Голос Иоанна был умерен, но взор его говорил, что он в сердце своем уже решил участь князя и что беда ожидает того, чей приговор окажется мягче его собственного.
– Говорите ж, люди, – повторял он, возвышая голос, – что заслужил себе Никита?
– Смерть! – отвечал царевич.
– Смерть! – повторили Скуратов, Грязной, отец Левкий и оба Басмановы.
– Так пусть же приимет он смерть! – сказал Иоанн хладнокровно. – Писано бо: приемшие нож, ножем погибнут. Человеки, возьмите его!
Серебряный молча поклонился Иоанну. Несколько человек тотчас окружили его и вывели из палаты.
Многие последовали за ними посмотреть на казнь; другие остались. Глухой говор раздавался в палате. Царь обратился к опричникам. Вид его был торжествен.
– Братия! – сказал он, – прав ли суд мой?
– Прав, прав! – раздалось между ближними опричниками.
– Прав, прав! – повторили отдаленные.
– Неправ! – сказал один голос.
Опричники взволновались.
– Кто это сказал? Кто вымолвил это слово? Кто говорит, что неправ суд государев? – послышалось отовсюду.
На всех лицах изобразилось удивление, все глаза засверкали негодованием. Лишь один, самый свирепый, не показывал гнева. Малюта был бледен как смерть.
– Кто говорит, что неправ суд мой? – спросил Иоанн, стараясь придать чертам своим самое спокойное выражение. – Пусть, кто говорил, выступит пред лицо мое!
– Государь, – произнес Малюта в сильном волнении, – между добрыми слугами твоими теперь много пьяных, много таких, которые говорят не помня, не спрошаючи разума! Не вели искать этого бражника, государь! Протрезвится, сам не поверит, какую речь пьяным делом держал!
Царь недоверчиво взглянул на Малюту.
– Отец параклисиарх! – сказал он, усмехаясь, – давно ль ты умилился сердцем?
– Государь! – продолжал Малюта, – не вели…
Но уже было поздно.
Сын Малюты выступил вперед и стоял почтительно перед Иоанном. Максим Скуратов был тот самый опричник, который спас Серебряного от медведя.

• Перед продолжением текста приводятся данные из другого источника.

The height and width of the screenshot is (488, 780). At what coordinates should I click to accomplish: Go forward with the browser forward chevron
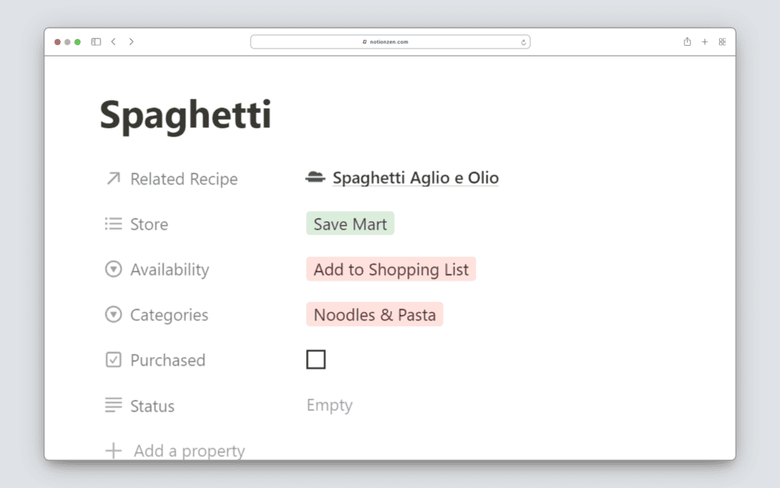[x=131, y=42]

– Так это ты, Максимушка, охаиваешь суд мой, – сказал Иоанн, посматривая с недоброю улыбкой то на отца, то на сына. – Ну, говори, Максимушка, почему суд мой тебе не по сердцу?
– Потому, государь, что не выслушал ты Серебряного, не дал ему очиститься перед тобою и не спросил его даже, за что он хотел повесить Хомяка?
– Не слушай его, государь, – умолял Малюта, – он пьян, ты видишь, он пьян! Не слушай его! Пошел, бражник, вишь как нарезался! Пошел, уноси свою голову!
– Максим не пил ни вина, ни меду, – заметил злобно царевич. – Я все время на него смотрел, он и усов не омочил!
Малюта взглянул на царевича таким взглядом, от которого всякий другой задрожал бы. Но царевич считал себя недоступным Малютиной мести. Второй сын Грозного, наследник престола, вмещал в себе почти все пороки отца, а злые примеры все более и более заглушали то, что было в нем доброго. Иоанн Иоаннович уже не знал жалости.
– Да, – прибавил он, усмехаясь, – Максим не ел и не пил за обедом. Ему не по сердцу наше житье. Он гнушается батюшкиной опричниной!
В продолжение этого разговора Борис Годунов не спускал глаз с Иоанна. Он, казалось, изучал выражение лица его и тихо, никем не замеченный, вышел из столовой.